TASK INSTRUCTIONS.
Pick up the passage below on Czech property disputes and continue it from its last sentence.

QUOTED PASSAGE.
▶

Where funds are held in escrow (as I strongly recommend for every Czech property transaction), the buyer may instruct the escrow agent to withhold release of the purchase price until the encumbrance is cleared. This is the single most effective leverage point a buyer has, and it underscores why proper escrow structuring at the outset is critical.

Practical Litigation, Arbitration and Costs

Litigation in the Czech Republic proceeds before district courts (okresní soud) for most property disputes. Court fees are calculated as a percentage of the amount in dispute. In my experience, proceedings for defective-performance claims typically last between twelve and twenty-four months at first instance, although urgent interim measures, such as an injunction preventing the seller from disposing of other assets, can be obtained within days. Arbitration is an alternative only if both parties have agreed to an arbitration clause, which is uncommon in residential transactions but increasingly seen in commercial real-estate deals. Mediation remains underused but can be cost-effective where the parties have an ongoing relationship (for example, in multi-unit developments).

◀

PROVIDED MATERIAL.
▶

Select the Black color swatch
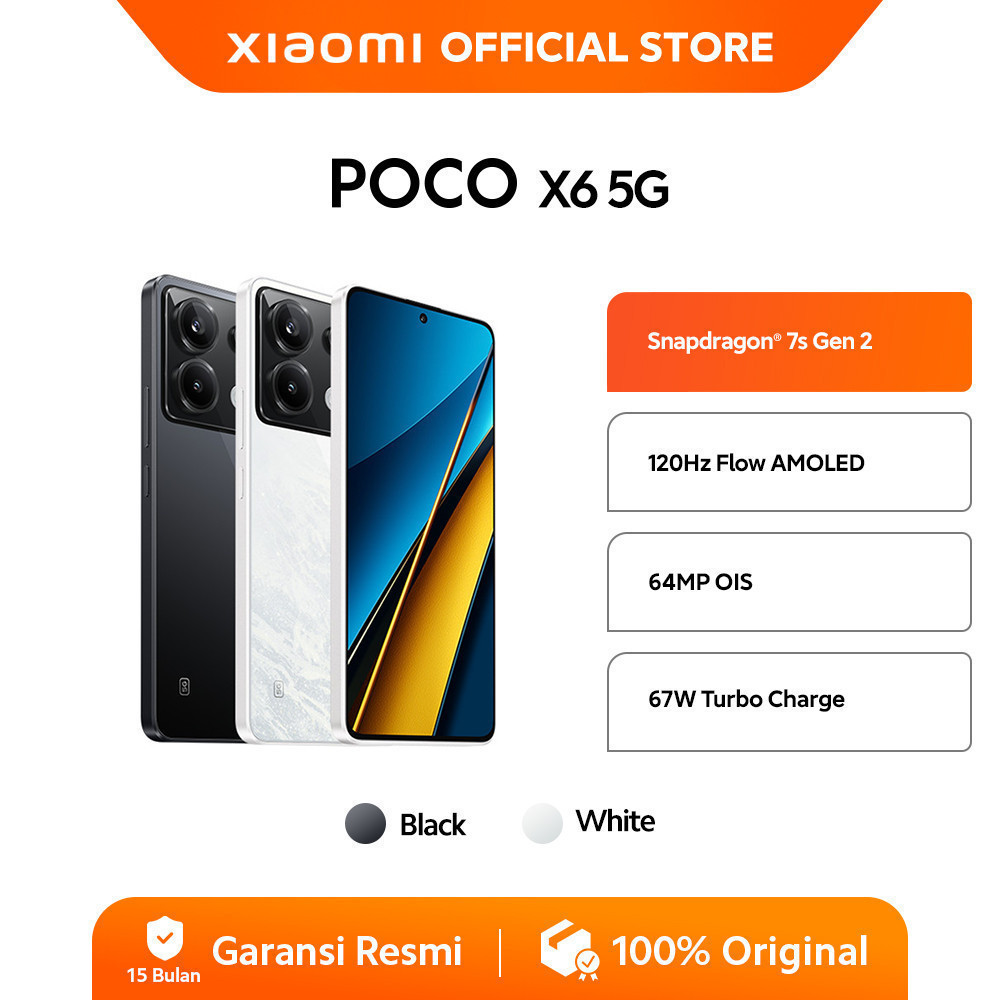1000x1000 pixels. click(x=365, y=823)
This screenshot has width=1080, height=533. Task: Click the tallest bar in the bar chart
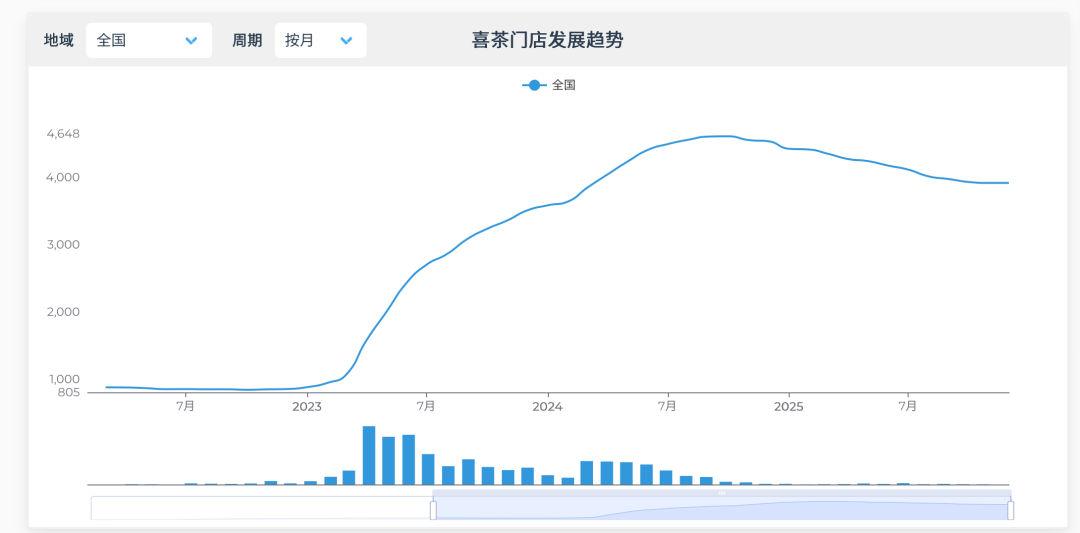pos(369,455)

◀

TASK RESULT.
Evidence, Notice Formalities and Timing, Practical Steps After Discovery

The single most important rule for buyers who discover hidden defects in the Czech Republic is this: act immediately. The Civil Code’s requirement to notify the seller “without undue delay” (bez zbytečného odkladu) is not a vague aspiration, it is a condition for preserving your claims.

How to Prepare an Expert Report

  1. Engage a certified expert (soudní znalec). Courts give greatest weight to reports prepared by officially appointed experts listed in the register maintained by the Czech Ministry of Justice.
  2. Document everything before any remediation. Photograph and video-record the defect from multiple angles. Preserve any physical samples (plaster with mould, wiring sections) in sealed containers.
  3. Request a written opinion. The expert report should identify the defect, confirm it was not visible at the time of purchase, estimate the cost of repair, and state whether the defect affects the property’s structural integrity or fitness for use.
  4. Retain all invoices. Expert fees, travel costs and any emergency stabilisation works are recoverable as part of a damages claim.

Template Notice of Hidden Defect, Essential Elements

Your written notice to the seller should contain, at a minimum, the following elements. (Note: this is a sample checklist, always seek local counsel before sending formal notices.)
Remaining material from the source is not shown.